11. Cet hiver, j’ai pris la décision de lire deux livres de Annie Ernaux. Pour réparer un oubli, une négligence. Les années et La place sont deux livres qui se lisent facilement et rapidement. J’ai aussi pris le temps de visionner les vidéos de ses passages à la télé et de ses conférences. Cela aide beaucoup à connaître l’auteur, ses réflexions, ses choix. Et je me suis mis à imaginer si Cervantès ou Al Ma’arri avaient à leur disposition des médias de ce type pour nous laisser les secrets de la fabrication de leurs oeuvres et ce qu’ils en pensent. 

Annie Ernaux, elle aussi, parle du téléphone : « De tous les objets nouveaux, le ‘téléphone mobile’ était le plus miraculeux, le plus troublant. On n’aurait jamais imaginé pouvoir un jour se promener avec un téléphone dans la poche, appeler de n’importe où n’importe quand. On trouvait étrange que des gens parlent tout seuls dans la rue, le téléphone à l’oreille. » 

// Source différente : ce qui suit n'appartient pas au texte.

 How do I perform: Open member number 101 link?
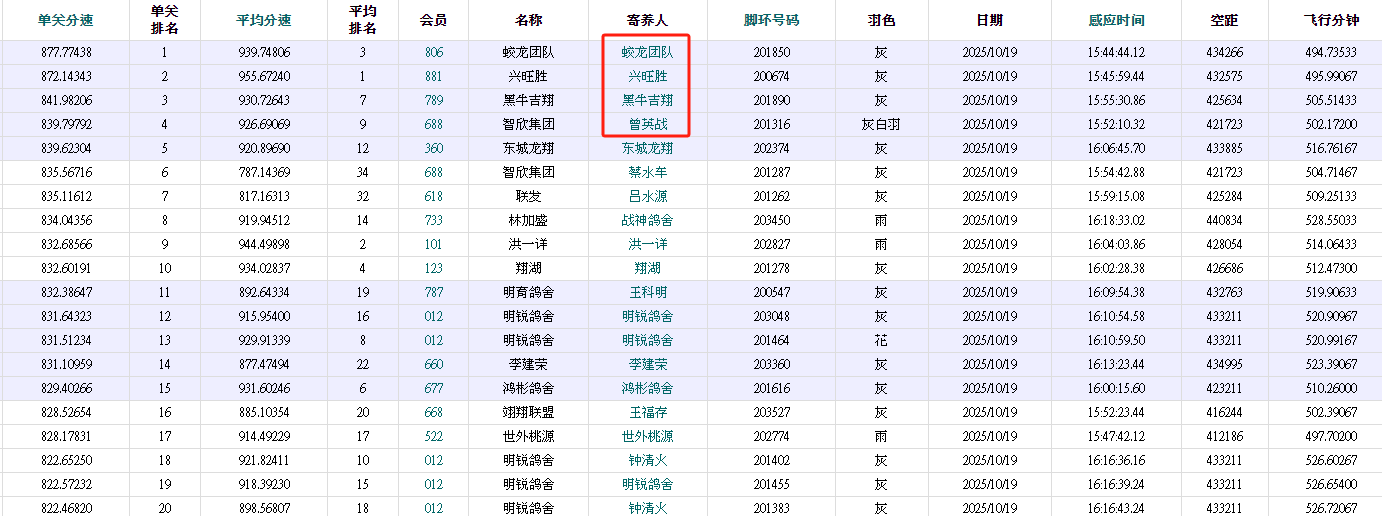tap(433, 244)
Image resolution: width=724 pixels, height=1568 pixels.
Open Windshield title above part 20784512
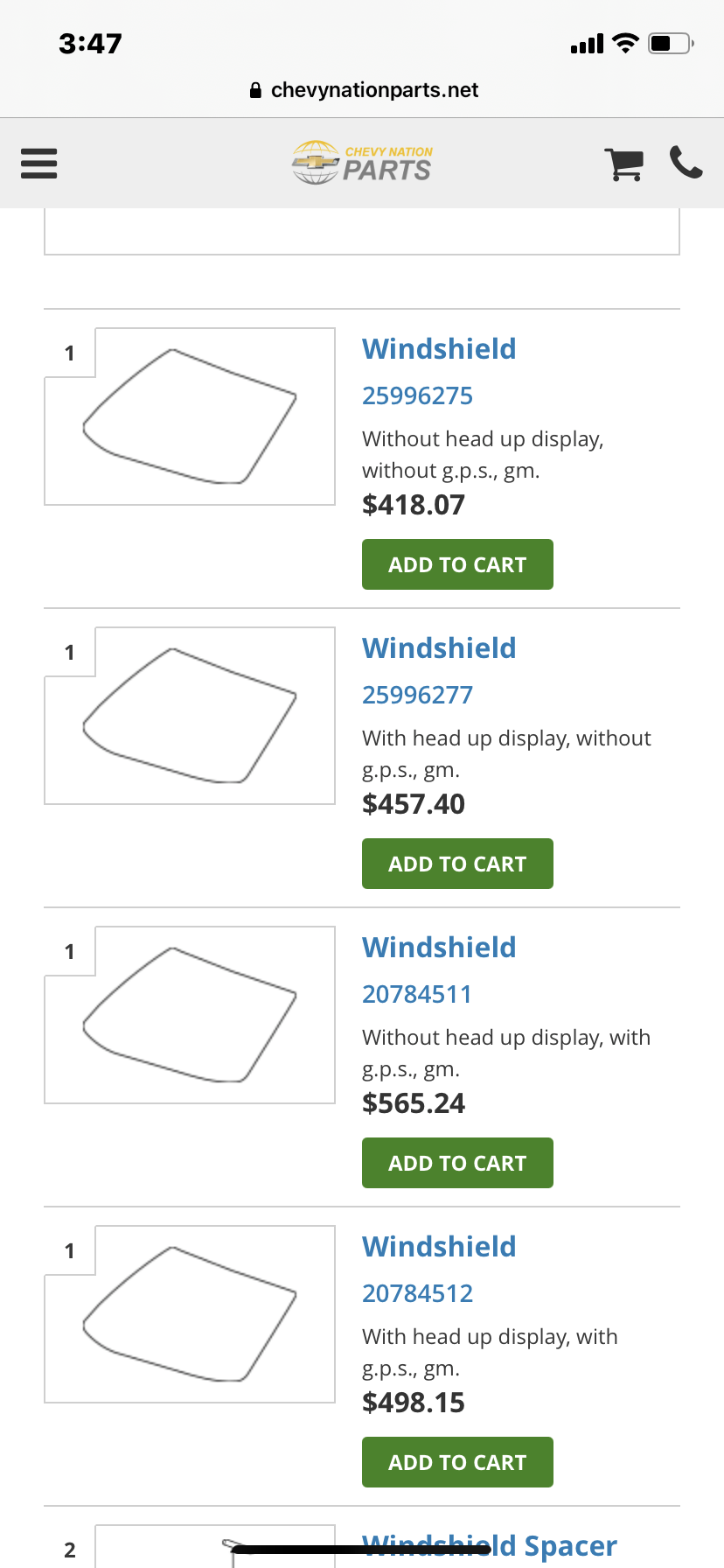[439, 1247]
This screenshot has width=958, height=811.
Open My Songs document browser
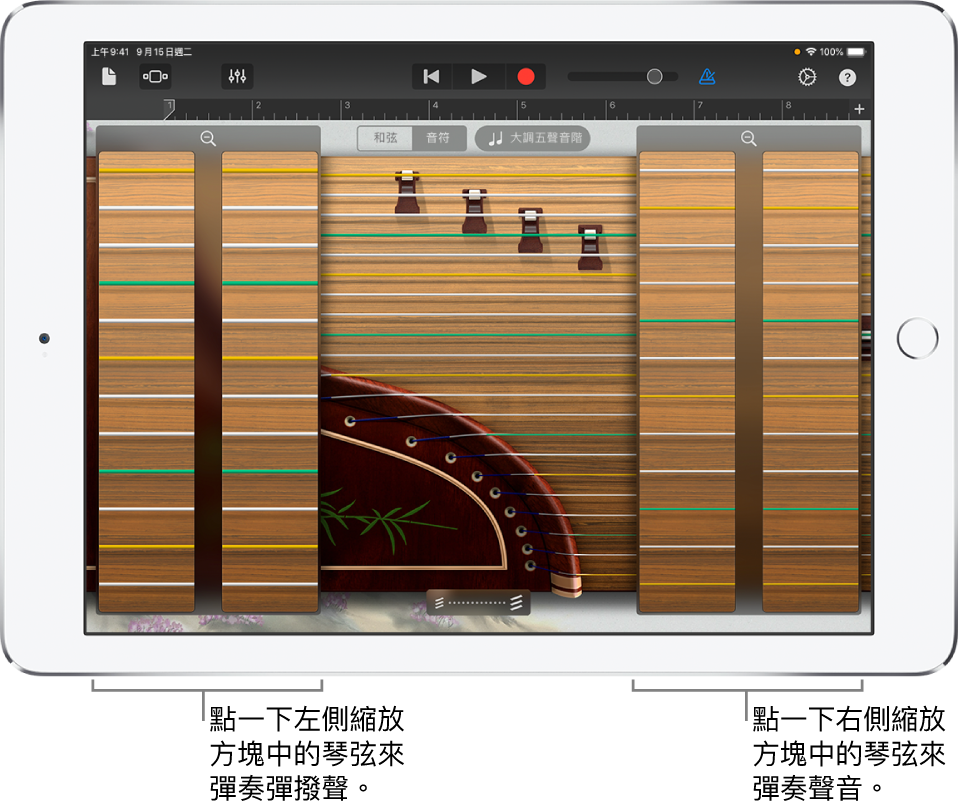(109, 77)
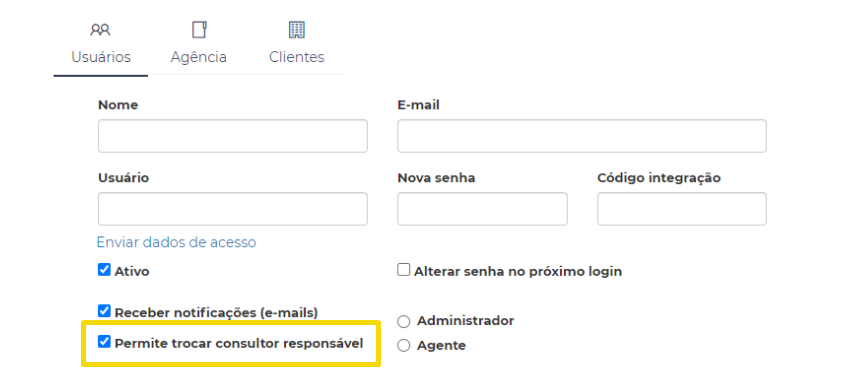Click the Enviar dados de acesso link

(x=176, y=243)
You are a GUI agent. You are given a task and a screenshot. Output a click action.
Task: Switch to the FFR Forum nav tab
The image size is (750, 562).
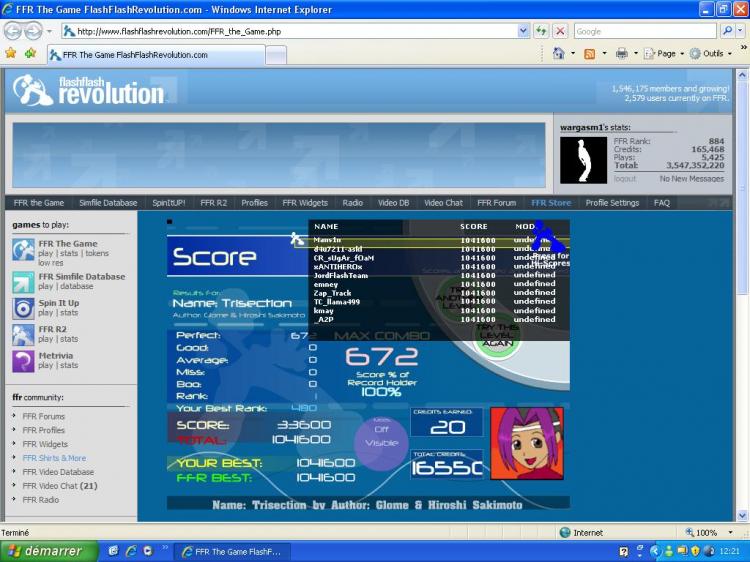(x=497, y=203)
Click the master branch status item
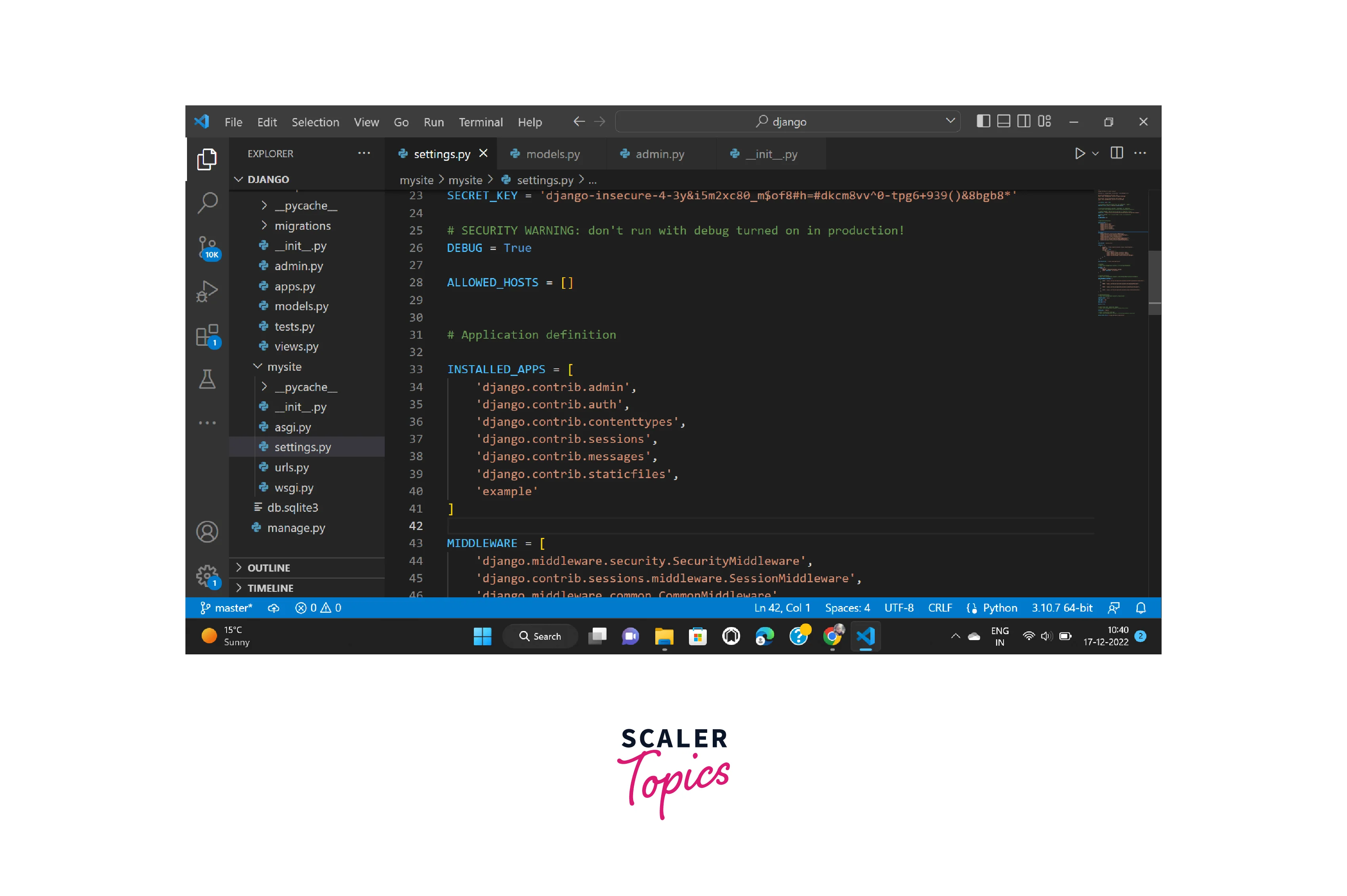 pos(227,608)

Le téléphone partout, dans n’importe quelle position. J’en sais quelque chose. Ce bonhomme que j’ai aperçu en train de faire, en plaine zone urbaine, en plein jour, sans honte et sans pudeur, oui, un bonhomme accroupi derrière les buissons maigrichons, un bonhomme se croyant caché mais qui était visible, sur une terre sèche, pantalon baissé, en train de déféquer. Mais le plus amusant, le plus tragique, le bonhomme avait l’oreille collée à son téléphone mobile, oui, il en a un de téléphone, criant, à bon entendeur salut, ses misères ou ses joies ! Deux urgences se sont apparemment télescopées, deux appels concomitants, pour exposer à mes yeux ce spectacle qui dit la décadence, le déclin, la modernité parachutée. Qui dévoile l’abominable réalité qui s’impose à nous et que nous essayons d’ignorer, mais qui s’accroche à nous, qui nous demande de ne pas tourner le visage … Mais l’entendons-nous ? Il exagère ! J’entends déjà les réactions des défenseurs de la spécificité et des circonstances atténuantes. Certains diront un poisson pourrit tout le panier, mais d’autres diront un seul lampadaire éteint n’obscurcit pas toute la rue.